Last modified: 2014-10-02 01:56:25 UTC
DELETION queries which are joining with replication databases for selection are really slow on mariadb 10. example test Query: CREATE TEMPORARY TABLE IF NOT EXISTS CCats (pid INT, cat VARCHAR(255), PRIMARY KEY (pid, cat), INDEX(cat)) ENGINE=Aria PAGE_CHECKSUM=0 TRANSACTIONAL=0; INSERT IGNORE INTO CCats (pid, cat) SELECT ip.page_id, cl_to FROM commonswiki_p.page fp INNER JOIN commonswiki_p.templatelinks ON fp.page_id=tl_from INNER JOIN commonswiki_p.image ON TRIM(LEADING 'Featured_picture_candidates/File:' FROM tl_title) = img_name INNER JOIN commonswiki_p.page ip ON img_name = ip.page_title AND ip.page_namespace=6 INNER JOIN commonswiki_p.categorylinks ON ip.page_id=cl_from WHERE fp.page_namespace=4 AND fp.page_title = 'Featured_picture_candidates' AND tl_namespace=4 AND tl_title LIKE 'Featured_picture_candidates/File:%'; DELETE cc FROM CCats cc INNER JOIN commonswiki_p.page ON page_namespace=14 AND page_title = cat INNER JOIN commonswiki_p.categorylinks ON cl_from = page_id WHERE cl_to='Hidden_categories' AND page_namespace=14; Execution time of this small query is about 30 seconds on labs, 0.32 seconds on old toolserver. I already talked with sean about this problem on irc. There might be a patch available on september. A more general tokudb bug is reported at https://github.com/Tokutek/tokudb-engine/issues/75 . Different to tokudb bug in my case toku db is only used for selection and no deletion is performed on these tables.
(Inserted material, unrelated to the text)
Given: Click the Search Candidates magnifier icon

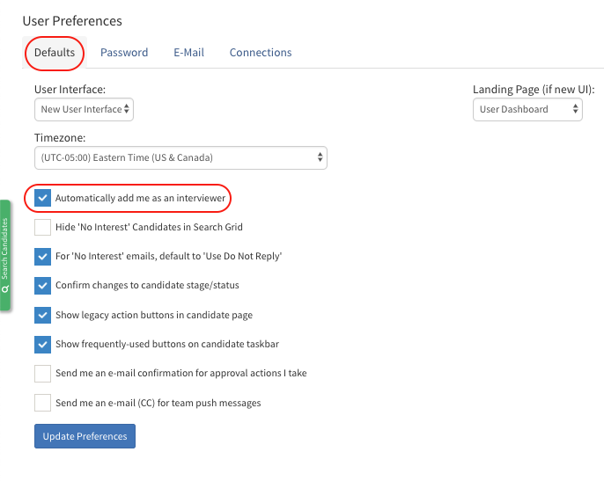Looking at the screenshot, I should click(5, 288).
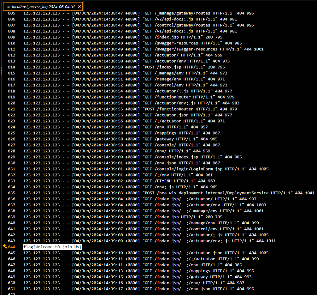
Task: Click line number 635 in the gutter
Action: [11, 193]
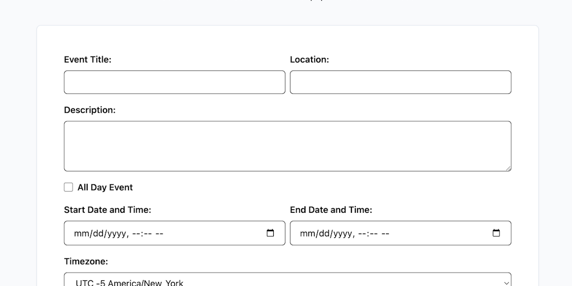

I'm fairly sure this is a manifestation of the same bug in the github report, which relates to TokuDB fractal indexes not (yet) using a bulk prefetching optimization by design in a number of situations, including DELETE. To prove this, convert the example DELETE to an equivalent SELECT and see the runtime drop to <1s. That indicates to a possible work around using an additional temp table and a subquery: CREATE TEMPORARY TABLE CCats2 AS SELECT * FROM CCats; DELETE cc FROM CCats cc JOIN ( SELECT cc2.cat FROM CCats2 cc2 JOIN commonswiki_p.page ON page_title = cc2.cat JOIN commonswiki_p.categorylinks ON cl_from = page_id WHERE cl_to = 'Hidden_categories' AND page_namespace = 14 ) t ON cc.cat = t.cat; Time allowing, I'll test TokuDB 7.1.8 before the panned September GA.
Hey Sean, what's the status on this? For Merl's migration from Toolserver this is really important. Without working delete queries, he'd have an enormous extra work to modify queries. Hoping for good news!? Best Silke
MariaDB 10.0.14 was released late last week, and change log says the TokuDB fix for slow DELETE is included. Doing a test build today...
MariaDB 10.0.14 has TokuDB 7.5.0 [1] which now uses a bulk-fetch approach for delete [2][3]. The labs DBs have been upgraded. Please test and report back? [1] https://github.com/Tokutek/tokudb-engine/wiki/Release-Notes-for-TokuDB-7.5.0 [2] https://tokutek.atlassian.net/browse/DB-311 [3] https://tokutek.atlassian.net/browse/DB-500
Ok, cool, Sean! Thanks! Merl, have you tried this, yet?
Today i tried to run a script (missing articles) which has a lot of those deletion queries with many rows affected. It was not possible the run this script on labs before. After your update it is now possible to run these queries. So thx to Sean. The last hours i spend a lot in rewriting these queries because they still were really slow (although possible). The problem was that there is no index on page_props.pp_value. Now i solved this problem. It is really interesting that using the workaround i implemented today runs the query on labs about as fast as the old script version on toolserver, but running the new version on toolserver is three times slower than using the unindexed page_props.pp_value directly. Old version running on labs is about ten times slower.
So we have index differences too? Is the toolserver schema dumped anywhere I can see it?